*YOUR GOAL*: Recast the material below as a Markdown table with two columns, No. and Line. Put each non-blank line in its own row, numbered in order, and leave out the blank lines.

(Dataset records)

—————

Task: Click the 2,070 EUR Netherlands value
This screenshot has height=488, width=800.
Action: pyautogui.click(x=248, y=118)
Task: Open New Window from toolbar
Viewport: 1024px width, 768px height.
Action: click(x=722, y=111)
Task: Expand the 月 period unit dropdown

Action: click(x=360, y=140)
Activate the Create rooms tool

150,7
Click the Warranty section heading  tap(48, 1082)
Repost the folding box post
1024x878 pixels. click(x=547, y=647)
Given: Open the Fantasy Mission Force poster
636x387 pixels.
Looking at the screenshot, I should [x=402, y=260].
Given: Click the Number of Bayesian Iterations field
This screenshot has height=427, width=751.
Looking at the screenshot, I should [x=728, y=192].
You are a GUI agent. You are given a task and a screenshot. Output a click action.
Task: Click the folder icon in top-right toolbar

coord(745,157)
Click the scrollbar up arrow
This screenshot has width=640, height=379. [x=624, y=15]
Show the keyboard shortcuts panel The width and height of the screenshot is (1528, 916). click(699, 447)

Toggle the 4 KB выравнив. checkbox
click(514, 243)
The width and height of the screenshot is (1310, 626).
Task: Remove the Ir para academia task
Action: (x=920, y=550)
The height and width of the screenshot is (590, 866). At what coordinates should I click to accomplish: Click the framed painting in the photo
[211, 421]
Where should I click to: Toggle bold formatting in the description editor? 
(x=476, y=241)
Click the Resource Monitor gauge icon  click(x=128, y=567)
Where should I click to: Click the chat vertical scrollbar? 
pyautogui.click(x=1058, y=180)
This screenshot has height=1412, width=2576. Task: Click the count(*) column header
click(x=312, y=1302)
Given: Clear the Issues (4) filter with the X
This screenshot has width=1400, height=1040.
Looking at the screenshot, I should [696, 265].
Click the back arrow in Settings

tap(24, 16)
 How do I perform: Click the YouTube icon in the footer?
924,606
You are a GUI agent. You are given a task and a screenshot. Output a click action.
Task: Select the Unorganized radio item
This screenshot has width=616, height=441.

—————

*RESULT OF THIS EXERCISE*:
| No. | Line |
|---|---|
| 1 | Task: Click the 2,070 EUR Netherlands value |
| 2 | This screenshot has height=488, width=800. |
| 3 | Action: pyautogui.click(x=248, y=118) |
| 4 | Task: Open New Window from toolbar |
| 5 | Viewport: 1024px width, 768px height. |
| 6 | Action: click(x=722, y=111) |
| 7 | Task: Expand the 月 period unit dropdown |
| 8 | Action: click(x=360, y=140) |
| 9 | Activate the Create rooms tool |
| 10 | 150,7 |
| 11 | Click the Warranty section heading  tap(48, 1082) |
| 12 | Repost the folding box post |
| 13 | 1024x878 pixels. click(x=547, y=647) |
| 14 | Given: Open the Fantasy Mission Force poster |
| 15 | 636x387 pixels. |
| 16 | Looking at the screenshot, I should [x=402, y=260]. |
| 17 | Given: Click the Number of Bayesian Iterations field |
| 18 | This screenshot has height=427, width=751. |
| 19 | Looking at the screenshot, I should [x=728, y=192]. |
| 20 | You are a GUI agent. You are given a task and a screenshot. Output a click action. |
| 21 | Task: Click the folder icon in top-right toolbar |
| 22 | coord(745,157) |
| 23 | Click the scrollbar up arrow |
| 24 | This screenshot has width=640, height=379. [x=624, y=15] |
| 25 | Show the keyboard shortcuts panel The width and height of the screenshot is (1528, 916). click(699, 447) |
| 26 | Toggle the 4 KB выравнив. checkbox |
| 27 | click(514, 243) |
| 28 | The width and height of the screenshot is (1310, 626). |
| 29 | Task: Remove the Ir para academia task |
| 30 | Action: (x=920, y=550) |
| 31 | The height and width of the screenshot is (590, 866). At what coordinates should I click to accomplish: Click the framed painting in the photo |
| 32 | [211, 421] |
| 33 | Where should I click to: Toggle bold formatting in the description editor?  |
| 34 | (x=476, y=241) |
| 35 | Click the Resource Monitor gauge icon  click(x=128, y=567) |
| 36 | Where should I click to: Click the chat vertical scrollbar?  |
| 37 | pyautogui.click(x=1058, y=180) |
| 38 | This screenshot has height=1412, width=2576. Task: Click the count(*) column header |
| 39 | click(x=312, y=1302) |
| 40 | Given: Clear the Issues (4) filter with the X |
| 41 | This screenshot has width=1400, height=1040. |
| 42 | Looking at the screenshot, I should [696, 265]. |
| 43 | Click the back arrow in Settings |
| 44 | tap(24, 16) |
| 45 |  How do I perform: Click the YouTube icon in the footer? |
| 46 | 924,606 |
| 47 | You are a GUI agent. You are given a task and a screenshot. Output a click action. |
| 48 | Task: Select the Unorganized radio item |
| 49 | This screenshot has width=616, height=441. |